Вскоре проснулся и сам — должно быть, от изучающего взгляда. Улыбнулся славной, совершенно славянской улыбкой, что так понравилась бы и ее родителям. Кот мягко сиганул с подоконника. Будто сдавая сторожевую вахту, прошествовал к приоткрытой двери, словно кусок шерсти вытек в узкую щель.
— Что же теперь будет, Митя?
Впервые, впервые назвала его словно ребенка — Митя. И стало страшно, припала к его груди — обнял, прижал к себе. Ответил отважно:
— Мы одни — и весь мир против нас.
— Как-то не по себе, знаешь. Вчера — такая смелая была, а сейчас…
— А мне все не верится. Мечтал, наделся, сомневался — и вот мы вместе. Проснулся: ты ли это? Я ли вместе с тобой?
Лежали, маялись, говорили все не о том. Совершенно некстати вдруг вопросил, дурным, похмельным голосом — почему решила уйти «от Джозефа»? Злилась, но понимала, что вопрос когда-нибудь прозвучит. Что им будут задаваться многие, но первым прилетит от того, кто ближе. И что же она могла сказать? Впрочем, если расскажет, как было сложно, то почти и не солжет.
— А можно отвечу как художник? Мне так проще.
— Валяй.
— Если помнишь, мы как-то говорили о двух добавочных линиях, прямой и кривой, через которые художник выражает образ.
— Если? Конечно, помню!
— Не сказала тогда важного: те линии лучше не мешать на одном полотне. Во всяком случае, на мой вкус.
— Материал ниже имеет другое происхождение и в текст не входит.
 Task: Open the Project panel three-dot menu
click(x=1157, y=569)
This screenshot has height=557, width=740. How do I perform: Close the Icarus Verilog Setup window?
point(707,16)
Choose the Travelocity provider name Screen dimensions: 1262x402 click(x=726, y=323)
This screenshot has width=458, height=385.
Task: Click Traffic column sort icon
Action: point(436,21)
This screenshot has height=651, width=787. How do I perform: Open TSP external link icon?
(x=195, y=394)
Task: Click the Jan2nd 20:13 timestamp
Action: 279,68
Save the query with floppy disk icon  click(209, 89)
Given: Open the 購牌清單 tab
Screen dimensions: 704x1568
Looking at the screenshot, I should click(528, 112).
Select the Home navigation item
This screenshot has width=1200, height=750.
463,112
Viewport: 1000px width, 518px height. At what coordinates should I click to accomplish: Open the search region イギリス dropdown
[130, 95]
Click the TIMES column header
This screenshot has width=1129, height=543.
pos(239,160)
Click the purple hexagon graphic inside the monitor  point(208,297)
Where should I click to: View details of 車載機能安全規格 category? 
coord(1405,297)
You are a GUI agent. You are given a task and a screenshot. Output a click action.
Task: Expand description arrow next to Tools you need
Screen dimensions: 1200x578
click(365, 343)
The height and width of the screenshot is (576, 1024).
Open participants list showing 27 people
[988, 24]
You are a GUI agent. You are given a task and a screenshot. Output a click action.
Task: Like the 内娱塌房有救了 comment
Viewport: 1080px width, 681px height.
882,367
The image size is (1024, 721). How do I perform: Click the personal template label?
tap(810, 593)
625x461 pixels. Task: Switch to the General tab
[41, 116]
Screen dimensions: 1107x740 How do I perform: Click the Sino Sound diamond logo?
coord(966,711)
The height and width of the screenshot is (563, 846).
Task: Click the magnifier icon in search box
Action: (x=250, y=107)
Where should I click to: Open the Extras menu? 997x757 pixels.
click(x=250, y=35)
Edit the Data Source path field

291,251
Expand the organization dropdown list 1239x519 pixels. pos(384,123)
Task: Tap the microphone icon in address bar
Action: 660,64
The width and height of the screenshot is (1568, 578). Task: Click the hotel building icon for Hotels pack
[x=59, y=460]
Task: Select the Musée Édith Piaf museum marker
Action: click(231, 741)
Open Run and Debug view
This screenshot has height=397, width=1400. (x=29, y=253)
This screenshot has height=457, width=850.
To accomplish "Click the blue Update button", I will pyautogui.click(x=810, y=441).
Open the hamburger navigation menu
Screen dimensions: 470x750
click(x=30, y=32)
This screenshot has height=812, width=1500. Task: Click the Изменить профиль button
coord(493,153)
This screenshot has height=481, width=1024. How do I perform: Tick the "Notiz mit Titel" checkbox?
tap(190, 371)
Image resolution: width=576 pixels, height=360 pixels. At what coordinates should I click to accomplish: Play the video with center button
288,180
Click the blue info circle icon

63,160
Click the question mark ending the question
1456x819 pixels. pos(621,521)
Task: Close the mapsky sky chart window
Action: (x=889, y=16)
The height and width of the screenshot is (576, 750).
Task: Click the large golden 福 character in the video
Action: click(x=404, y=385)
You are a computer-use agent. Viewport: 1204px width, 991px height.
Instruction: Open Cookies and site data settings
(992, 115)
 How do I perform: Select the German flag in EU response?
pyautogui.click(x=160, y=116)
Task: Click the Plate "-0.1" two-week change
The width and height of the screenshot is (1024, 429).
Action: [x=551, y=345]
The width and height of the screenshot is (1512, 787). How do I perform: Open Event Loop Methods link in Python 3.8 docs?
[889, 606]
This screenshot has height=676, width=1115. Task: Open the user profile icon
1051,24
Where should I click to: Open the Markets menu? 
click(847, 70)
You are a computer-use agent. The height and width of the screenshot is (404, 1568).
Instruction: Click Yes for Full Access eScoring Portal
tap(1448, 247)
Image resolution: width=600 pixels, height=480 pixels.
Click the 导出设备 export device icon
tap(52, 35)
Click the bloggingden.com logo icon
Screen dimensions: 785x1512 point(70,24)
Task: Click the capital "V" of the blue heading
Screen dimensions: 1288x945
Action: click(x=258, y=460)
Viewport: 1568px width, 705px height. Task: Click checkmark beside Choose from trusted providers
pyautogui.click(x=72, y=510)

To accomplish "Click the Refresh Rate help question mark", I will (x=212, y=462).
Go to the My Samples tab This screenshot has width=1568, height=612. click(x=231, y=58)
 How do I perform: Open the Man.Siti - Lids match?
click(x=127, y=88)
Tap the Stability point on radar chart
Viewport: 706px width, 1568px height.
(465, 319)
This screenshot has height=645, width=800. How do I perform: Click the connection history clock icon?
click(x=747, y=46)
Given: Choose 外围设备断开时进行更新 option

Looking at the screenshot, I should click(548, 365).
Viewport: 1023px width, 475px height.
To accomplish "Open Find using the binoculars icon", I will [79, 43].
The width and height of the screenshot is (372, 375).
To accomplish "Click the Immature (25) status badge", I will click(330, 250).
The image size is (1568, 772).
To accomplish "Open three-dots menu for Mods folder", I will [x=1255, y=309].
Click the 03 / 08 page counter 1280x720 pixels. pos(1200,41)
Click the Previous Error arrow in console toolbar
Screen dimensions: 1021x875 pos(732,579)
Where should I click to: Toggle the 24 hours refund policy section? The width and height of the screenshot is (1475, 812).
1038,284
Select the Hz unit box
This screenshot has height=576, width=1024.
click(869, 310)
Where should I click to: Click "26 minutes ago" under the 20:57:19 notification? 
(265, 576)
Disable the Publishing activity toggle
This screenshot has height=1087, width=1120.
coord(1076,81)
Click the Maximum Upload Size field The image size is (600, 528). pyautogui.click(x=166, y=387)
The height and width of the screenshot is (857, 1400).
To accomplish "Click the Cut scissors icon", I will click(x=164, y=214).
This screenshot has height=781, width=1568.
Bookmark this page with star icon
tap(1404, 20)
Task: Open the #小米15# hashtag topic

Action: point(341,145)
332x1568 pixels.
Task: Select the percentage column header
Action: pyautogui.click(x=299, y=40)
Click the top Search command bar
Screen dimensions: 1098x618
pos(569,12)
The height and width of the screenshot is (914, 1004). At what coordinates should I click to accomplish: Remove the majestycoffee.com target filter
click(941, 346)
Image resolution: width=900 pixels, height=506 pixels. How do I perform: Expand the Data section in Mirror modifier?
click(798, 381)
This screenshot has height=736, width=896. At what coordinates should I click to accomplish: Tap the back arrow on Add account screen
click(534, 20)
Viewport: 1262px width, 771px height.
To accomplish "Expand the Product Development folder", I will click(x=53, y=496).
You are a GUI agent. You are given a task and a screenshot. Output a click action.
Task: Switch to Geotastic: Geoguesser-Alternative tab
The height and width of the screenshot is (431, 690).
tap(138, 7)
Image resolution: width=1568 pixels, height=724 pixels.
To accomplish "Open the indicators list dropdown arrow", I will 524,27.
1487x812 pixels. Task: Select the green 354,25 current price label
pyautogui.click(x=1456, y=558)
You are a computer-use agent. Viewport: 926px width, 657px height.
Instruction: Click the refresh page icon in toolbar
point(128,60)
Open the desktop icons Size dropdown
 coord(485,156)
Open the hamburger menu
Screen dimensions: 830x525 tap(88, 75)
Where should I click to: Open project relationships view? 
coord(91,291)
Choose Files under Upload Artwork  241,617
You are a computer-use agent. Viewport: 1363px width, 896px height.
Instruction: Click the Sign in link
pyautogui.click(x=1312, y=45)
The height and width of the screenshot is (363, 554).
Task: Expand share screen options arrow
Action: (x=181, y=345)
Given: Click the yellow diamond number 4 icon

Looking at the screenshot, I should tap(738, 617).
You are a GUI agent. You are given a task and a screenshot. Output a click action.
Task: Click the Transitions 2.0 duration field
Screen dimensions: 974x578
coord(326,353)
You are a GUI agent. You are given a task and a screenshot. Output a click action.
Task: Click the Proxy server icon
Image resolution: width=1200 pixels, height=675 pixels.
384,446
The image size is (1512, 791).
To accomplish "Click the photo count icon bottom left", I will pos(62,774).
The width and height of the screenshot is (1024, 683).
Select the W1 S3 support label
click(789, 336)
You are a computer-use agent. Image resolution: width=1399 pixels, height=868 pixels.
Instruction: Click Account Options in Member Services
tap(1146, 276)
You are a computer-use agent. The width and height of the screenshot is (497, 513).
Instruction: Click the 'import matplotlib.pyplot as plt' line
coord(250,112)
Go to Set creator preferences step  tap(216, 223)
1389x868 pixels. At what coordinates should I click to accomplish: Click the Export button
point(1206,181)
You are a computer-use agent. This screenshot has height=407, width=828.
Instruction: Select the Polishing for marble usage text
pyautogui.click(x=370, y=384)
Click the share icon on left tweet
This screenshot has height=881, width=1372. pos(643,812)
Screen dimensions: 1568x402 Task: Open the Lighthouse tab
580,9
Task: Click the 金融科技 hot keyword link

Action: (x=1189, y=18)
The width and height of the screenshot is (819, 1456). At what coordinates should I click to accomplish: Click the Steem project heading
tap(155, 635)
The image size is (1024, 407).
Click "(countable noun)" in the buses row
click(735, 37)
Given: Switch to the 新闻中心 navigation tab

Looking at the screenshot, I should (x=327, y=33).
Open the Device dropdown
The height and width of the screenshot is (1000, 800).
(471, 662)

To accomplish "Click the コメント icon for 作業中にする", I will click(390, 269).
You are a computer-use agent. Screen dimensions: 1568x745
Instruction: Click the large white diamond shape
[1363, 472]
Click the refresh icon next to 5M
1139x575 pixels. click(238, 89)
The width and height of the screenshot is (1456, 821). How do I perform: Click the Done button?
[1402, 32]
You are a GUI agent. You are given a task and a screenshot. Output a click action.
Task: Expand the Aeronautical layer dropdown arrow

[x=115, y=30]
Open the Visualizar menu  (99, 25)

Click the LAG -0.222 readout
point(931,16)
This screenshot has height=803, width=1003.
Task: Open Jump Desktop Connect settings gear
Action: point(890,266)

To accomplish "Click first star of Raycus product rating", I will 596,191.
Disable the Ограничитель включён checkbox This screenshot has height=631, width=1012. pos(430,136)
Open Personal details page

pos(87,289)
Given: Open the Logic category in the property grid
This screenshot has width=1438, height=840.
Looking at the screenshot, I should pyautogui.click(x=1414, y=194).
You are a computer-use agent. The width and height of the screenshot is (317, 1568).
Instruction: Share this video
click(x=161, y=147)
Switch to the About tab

Вот у Стерлигова: нарисует квадрат Малевича, а потом заключит его в свой купол. Ходит, гордясь, костерит учеников, если не поняли гениальности замысла. А мне не нравится. Никогда не нравилось. Это как поженить резкость линий ежа с волнистой плавностью ужа.
— Значит, один из вас еж. И кто же?
— Нервный, колкий? — Усмехнулась. — Догадайся. Впрочем, кто из нас уж, а кто еж — не важно. Мы настолько разные, что никогда нам не быть вместе. Вот, все просто.
Солгала, конечно, солгала. Засмеялась, нервно, с полувсхлипами.
— Как видишь, через добавочные линии можно не только выразить мир. Но и также описать половую жизнь некоторых.
— И кем же, по твоей классификации, мог бы быть я. Еж? Или уж?
— Уж? Вот не хотела бы. А то из нас змеиный клубок какой-то получается.
Утреннюю дачу все увереннее наполнял шум, к которому примешивался запах свежеприготовленной еды.
— Кажется, уже и завтрак готов, — сказал Митя. — Пойдем?
— Нет-нет. Если выйдем к столу, не скрываясь, из твоей комнаты — у них возникнет соблазн приготовить завтрак из нас двоих.
— Значит, оставишь меня одного? Одного — против всех?
— Оставлю. Ты мужчина. Бейся и борись. Но прежде проводи меня до электрички.
Когда вышли с дачи, Марина увидела вчерашний мотоцикл — он будто пробыл у забора всю ночь. Сеню-милиционера заметила следом — отчаянно навеселе, он стоял, держась рукой за штакетник. Вторую руку, с яркой, свежей гвоздикой, пытался удержать на уровне груди.
— Здравствуйте, — сказала Марина, проходя мимо.
— Ого, — ответил тот, сверля Бобышева мутным взглядом.
Прошли с десяток шагов, не выдержав, оглянулась. Блюститель закона стоял в той же позе, все продолжая зазывно смотреть на дверь дачи — будто Марина должна была выйти из нее вновь.
— Это и есть твой мильтон?
— Мой, — попыталась улыбнуться.
Но и сама чувствовала горечь в той улыбке.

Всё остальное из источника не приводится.